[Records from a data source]
*-*-*

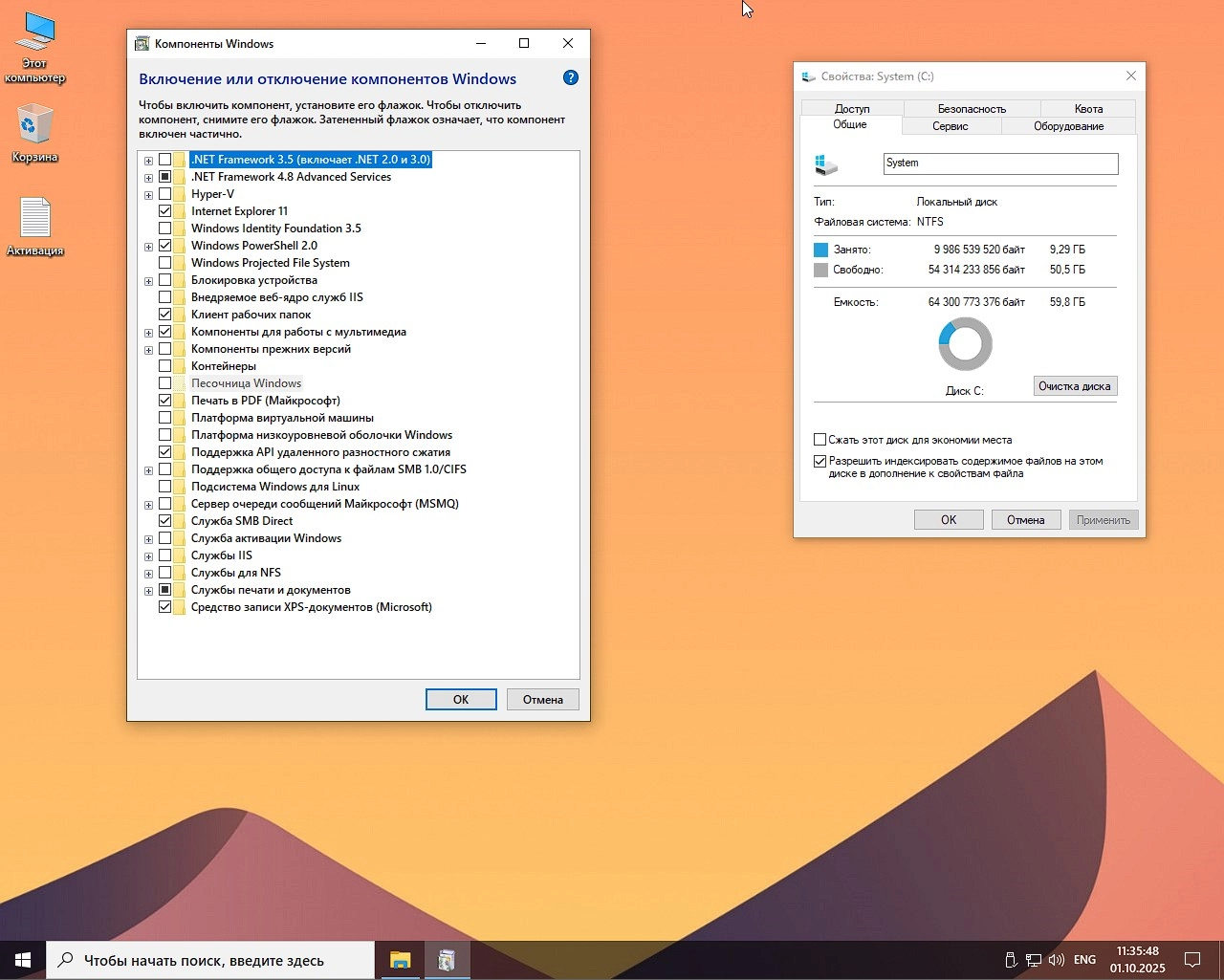
Task: Click the disk name field containing 'System'
Action: (x=999, y=163)
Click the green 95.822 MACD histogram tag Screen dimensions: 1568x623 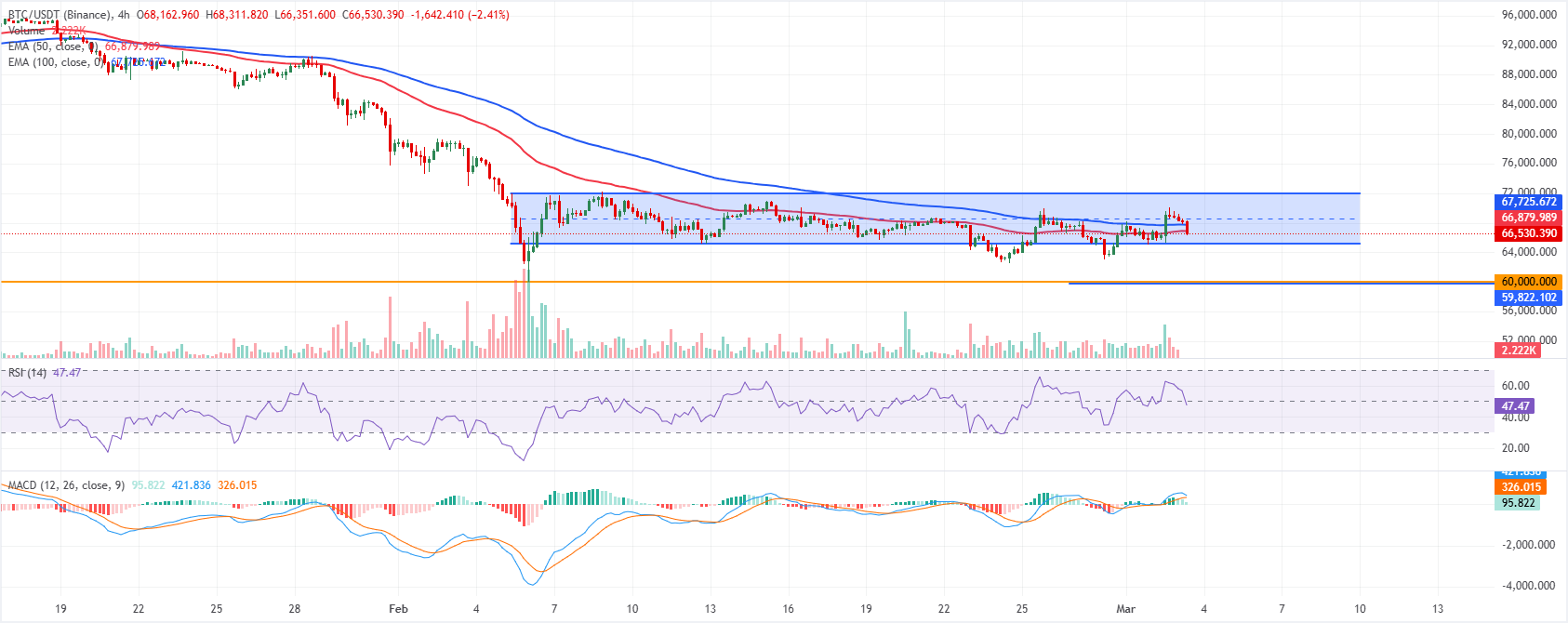click(1518, 503)
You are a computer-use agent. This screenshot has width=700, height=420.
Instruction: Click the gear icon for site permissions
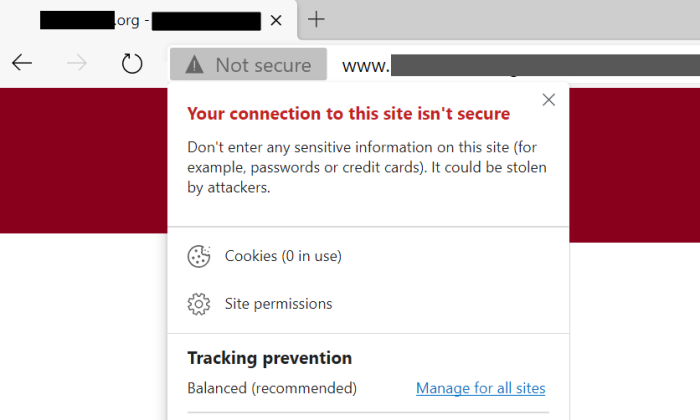point(199,304)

*-*-*

What is expected
Pictures are to be left out; the answer must otherwise be exactly the lines from the one with "You are a computer-use" through the final line of the entries above, both included.

Exercise result
You are a computer-use agent. This screenshot has width=700, height=420.
Instruction: Click the gear icon for site permissions
point(199,304)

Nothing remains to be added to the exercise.